== Segment start ==

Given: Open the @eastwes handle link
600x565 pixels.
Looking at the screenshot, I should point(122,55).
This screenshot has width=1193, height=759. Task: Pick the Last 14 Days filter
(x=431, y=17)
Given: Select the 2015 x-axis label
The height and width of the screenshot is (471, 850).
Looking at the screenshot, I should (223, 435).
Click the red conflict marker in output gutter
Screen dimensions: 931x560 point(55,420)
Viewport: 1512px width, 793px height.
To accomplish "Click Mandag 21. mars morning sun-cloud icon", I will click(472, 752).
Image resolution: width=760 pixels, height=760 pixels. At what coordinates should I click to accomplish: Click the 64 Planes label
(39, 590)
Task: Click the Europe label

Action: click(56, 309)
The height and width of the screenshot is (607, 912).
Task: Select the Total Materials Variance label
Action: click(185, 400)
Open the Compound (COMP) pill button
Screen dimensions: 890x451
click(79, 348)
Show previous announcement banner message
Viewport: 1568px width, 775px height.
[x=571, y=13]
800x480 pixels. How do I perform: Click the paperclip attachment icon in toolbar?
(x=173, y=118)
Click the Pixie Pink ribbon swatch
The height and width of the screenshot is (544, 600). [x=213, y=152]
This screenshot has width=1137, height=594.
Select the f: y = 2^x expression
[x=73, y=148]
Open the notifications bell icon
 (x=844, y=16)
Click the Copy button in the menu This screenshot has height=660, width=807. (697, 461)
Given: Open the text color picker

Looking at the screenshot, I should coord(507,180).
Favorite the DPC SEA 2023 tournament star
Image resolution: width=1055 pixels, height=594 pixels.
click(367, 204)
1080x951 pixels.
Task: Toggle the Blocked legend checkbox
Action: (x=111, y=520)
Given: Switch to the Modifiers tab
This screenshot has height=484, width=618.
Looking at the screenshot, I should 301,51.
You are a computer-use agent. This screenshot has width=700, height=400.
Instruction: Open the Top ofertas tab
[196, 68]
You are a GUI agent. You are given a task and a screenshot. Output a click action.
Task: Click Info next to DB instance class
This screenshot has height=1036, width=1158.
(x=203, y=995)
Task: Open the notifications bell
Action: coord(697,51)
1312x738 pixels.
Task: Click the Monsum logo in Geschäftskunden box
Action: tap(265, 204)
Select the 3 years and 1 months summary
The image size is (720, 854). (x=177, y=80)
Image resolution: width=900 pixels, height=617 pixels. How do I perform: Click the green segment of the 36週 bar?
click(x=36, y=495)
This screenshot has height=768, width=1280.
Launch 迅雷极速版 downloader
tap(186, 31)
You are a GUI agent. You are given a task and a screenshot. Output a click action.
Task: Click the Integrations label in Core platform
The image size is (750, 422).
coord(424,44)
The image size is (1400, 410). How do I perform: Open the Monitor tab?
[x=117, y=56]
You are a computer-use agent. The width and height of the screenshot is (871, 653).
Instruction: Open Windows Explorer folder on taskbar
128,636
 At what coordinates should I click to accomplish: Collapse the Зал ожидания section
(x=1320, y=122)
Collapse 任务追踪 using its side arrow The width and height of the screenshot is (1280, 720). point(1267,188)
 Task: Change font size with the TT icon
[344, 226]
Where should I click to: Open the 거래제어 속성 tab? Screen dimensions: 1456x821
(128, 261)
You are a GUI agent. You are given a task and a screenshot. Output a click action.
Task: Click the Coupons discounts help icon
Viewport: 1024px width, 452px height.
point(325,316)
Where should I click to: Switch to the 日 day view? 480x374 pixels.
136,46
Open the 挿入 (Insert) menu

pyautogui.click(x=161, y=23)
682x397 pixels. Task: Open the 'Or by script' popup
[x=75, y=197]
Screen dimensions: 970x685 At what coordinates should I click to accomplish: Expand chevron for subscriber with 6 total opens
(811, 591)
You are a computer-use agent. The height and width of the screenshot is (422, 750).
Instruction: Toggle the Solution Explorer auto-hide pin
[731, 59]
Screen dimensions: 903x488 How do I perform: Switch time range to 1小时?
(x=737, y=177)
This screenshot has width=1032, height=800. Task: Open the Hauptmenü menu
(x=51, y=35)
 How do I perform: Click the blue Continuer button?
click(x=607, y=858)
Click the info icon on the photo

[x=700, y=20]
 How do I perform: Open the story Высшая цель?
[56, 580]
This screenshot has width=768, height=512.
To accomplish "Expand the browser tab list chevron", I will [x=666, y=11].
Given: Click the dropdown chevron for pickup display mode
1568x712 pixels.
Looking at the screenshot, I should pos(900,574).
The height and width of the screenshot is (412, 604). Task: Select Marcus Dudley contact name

== Segment end ==

* INSTRUCTIONS TO FOLLOW *
An exact copy of all the records above is the required answer.

* SOLUTION FOR THIS TASK *
Given: Open the @eastwes handle link
600x565 pixels.
Looking at the screenshot, I should point(122,55).
This screenshot has width=1193, height=759. Task: Pick the Last 14 Days filter
(x=431, y=17)
Given: Select the 2015 x-axis label
The height and width of the screenshot is (471, 850).
Looking at the screenshot, I should (223, 435).
Click the red conflict marker in output gutter
Screen dimensions: 931x560 point(55,420)
Viewport: 1512px width, 793px height.
To accomplish "Click Mandag 21. mars morning sun-cloud icon", I will click(472, 752).
Image resolution: width=760 pixels, height=760 pixels. At what coordinates should I click to accomplish: Click the 64 Planes label
(39, 590)
Task: Click the Europe label

Action: click(56, 309)
The height and width of the screenshot is (607, 912).
Task: Select the Total Materials Variance label
Action: click(185, 400)
Open the Compound (COMP) pill button
Screen dimensions: 890x451
click(79, 348)
Show previous announcement banner message
Viewport: 1568px width, 775px height.
[x=571, y=13]
800x480 pixels. How do I perform: Click the paperclip attachment icon in toolbar?
(x=173, y=118)
Click the Pixie Pink ribbon swatch
The height and width of the screenshot is (544, 600). [x=213, y=152]
This screenshot has width=1137, height=594.
Select the f: y = 2^x expression
[x=73, y=148]
Open the notifications bell icon
 (x=844, y=16)
Click the Copy button in the menu This screenshot has height=660, width=807. (697, 461)
Given: Open the text color picker

Looking at the screenshot, I should coord(507,180).
Favorite the DPC SEA 2023 tournament star
Image resolution: width=1055 pixels, height=594 pixels.
click(367, 204)
1080x951 pixels.
Task: Toggle the Blocked legend checkbox
Action: (x=111, y=520)
Given: Switch to the Modifiers tab
This screenshot has height=484, width=618.
Looking at the screenshot, I should 301,51.
You are a computer-use agent. This screenshot has width=700, height=400.
Instruction: Open the Top ofertas tab
[196, 68]
You are a GUI agent. You are given a task and a screenshot. Output a click action.
Task: Click Info next to DB instance class
This screenshot has height=1036, width=1158.
(x=203, y=995)
Task: Open the notifications bell
Action: coord(697,51)
1312x738 pixels.
Task: Click the Monsum logo in Geschäftskunden box
Action: tap(265, 204)
Select the 3 years and 1 months summary
The image size is (720, 854). (x=177, y=80)
Image resolution: width=900 pixels, height=617 pixels. How do I perform: Click the green segment of the 36週 bar?
click(x=36, y=495)
This screenshot has height=768, width=1280.
Launch 迅雷极速版 downloader
tap(186, 31)
You are a GUI agent. You are given a task and a screenshot. Output a click action.
Task: Click the Integrations label in Core platform
The image size is (750, 422).
coord(424,44)
The image size is (1400, 410). How do I perform: Open the Monitor tab?
[x=117, y=56]
You are a computer-use agent. The width and height of the screenshot is (871, 653).
Instruction: Open Windows Explorer folder on taskbar
128,636
 At what coordinates should I click to accomplish: Collapse the Зал ожидания section
(x=1320, y=122)
Collapse 任务追踪 using its side arrow The width and height of the screenshot is (1280, 720). point(1267,188)
 Task: Change font size with the TT icon
[344, 226]
Where should I click to: Open the 거래제어 속성 tab? Screen dimensions: 1456x821
(128, 261)
You are a GUI agent. You are given a task and a screenshot. Output a click action.
Task: Click the Coupons discounts help icon
Viewport: 1024px width, 452px height.
point(325,316)
Where should I click to: Switch to the 日 day view? 480x374 pixels.
136,46
Open the 挿入 (Insert) menu

pyautogui.click(x=161, y=23)
682x397 pixels. Task: Open the 'Or by script' popup
[x=75, y=197]
Screen dimensions: 970x685 At what coordinates should I click to accomplish: Expand chevron for subscriber with 6 total opens
(811, 591)
You are a computer-use agent. The height and width of the screenshot is (422, 750).
Instruction: Toggle the Solution Explorer auto-hide pin
[731, 59]
Screen dimensions: 903x488 How do I perform: Switch time range to 1小时?
(x=737, y=177)
This screenshot has width=1032, height=800. Task: Open the Hauptmenü menu
(x=51, y=35)
 How do I perform: Click the blue Continuer button?
click(x=607, y=858)
Click the info icon on the photo

[x=700, y=20]
 How do I perform: Open the story Высшая цель?
[56, 580]
This screenshot has width=768, height=512.
To accomplish "Expand the browser tab list chevron", I will [x=666, y=11].
Given: Click the dropdown chevron for pickup display mode
1568x712 pixels.
Looking at the screenshot, I should pos(900,574).
The height and width of the screenshot is (412, 604). Task: Select Marcus Dudley contact name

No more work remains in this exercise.